Saved data entries
_ _ _ _

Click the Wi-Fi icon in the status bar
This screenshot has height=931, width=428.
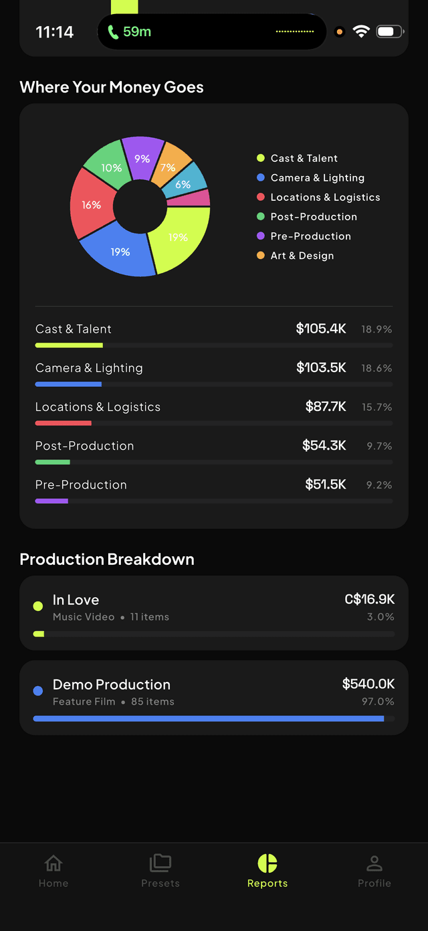361,31
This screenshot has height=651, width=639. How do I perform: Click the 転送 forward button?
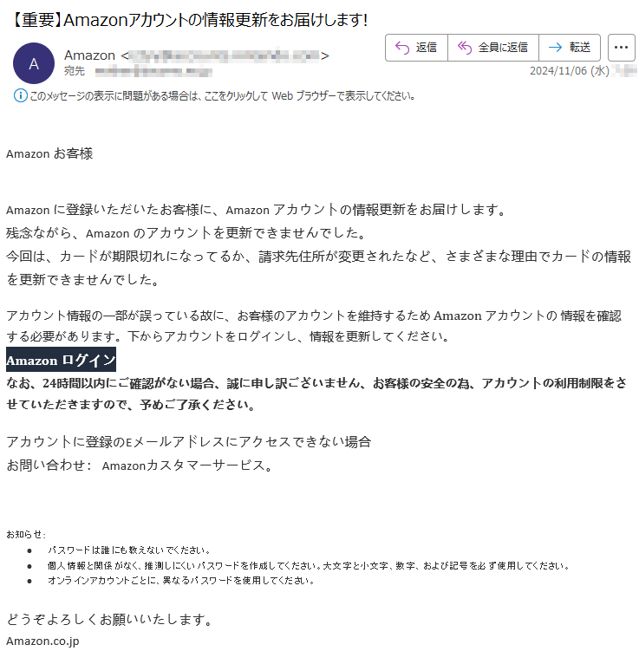[x=570, y=48]
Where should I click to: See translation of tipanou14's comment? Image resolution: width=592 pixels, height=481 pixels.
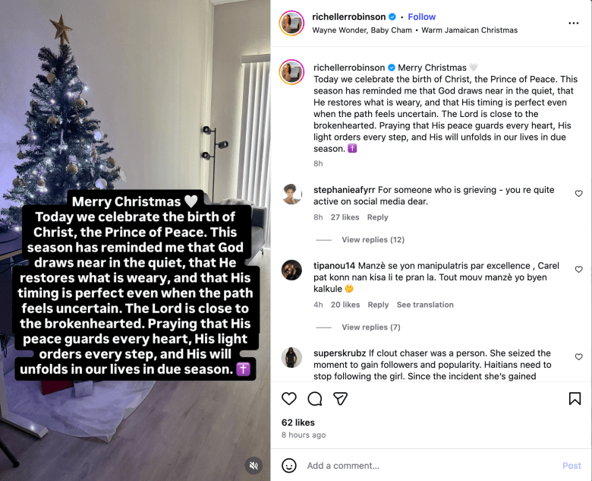coord(425,305)
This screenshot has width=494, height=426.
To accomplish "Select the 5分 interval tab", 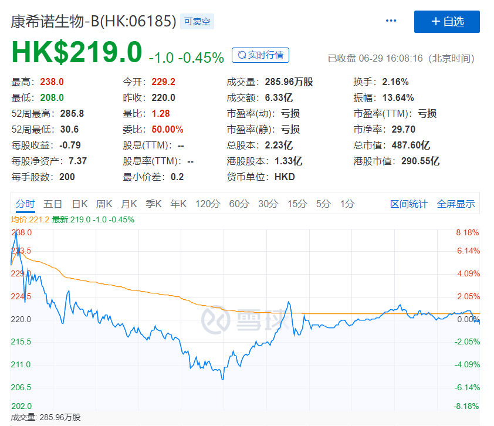I will tap(323, 204).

_ _ _ _

§ **What you should do**
Give back exactly the lines above from the one with "This screenshot has height=931, width=428." through the one with "This screenshot has width=494, height=426.", both included. Pictures don't belong in the copy.

§ **Reply to the task**
This screenshot has height=931, width=428.
361,31
This screenshot has height=651, width=639. How do I perform: Click the 転送 forward button?
[x=570, y=48]
Where should I click to: See translation of tipanou14's comment? Image resolution: width=592 pixels, height=481 pixels.
coord(425,305)
This screenshot has width=494, height=426.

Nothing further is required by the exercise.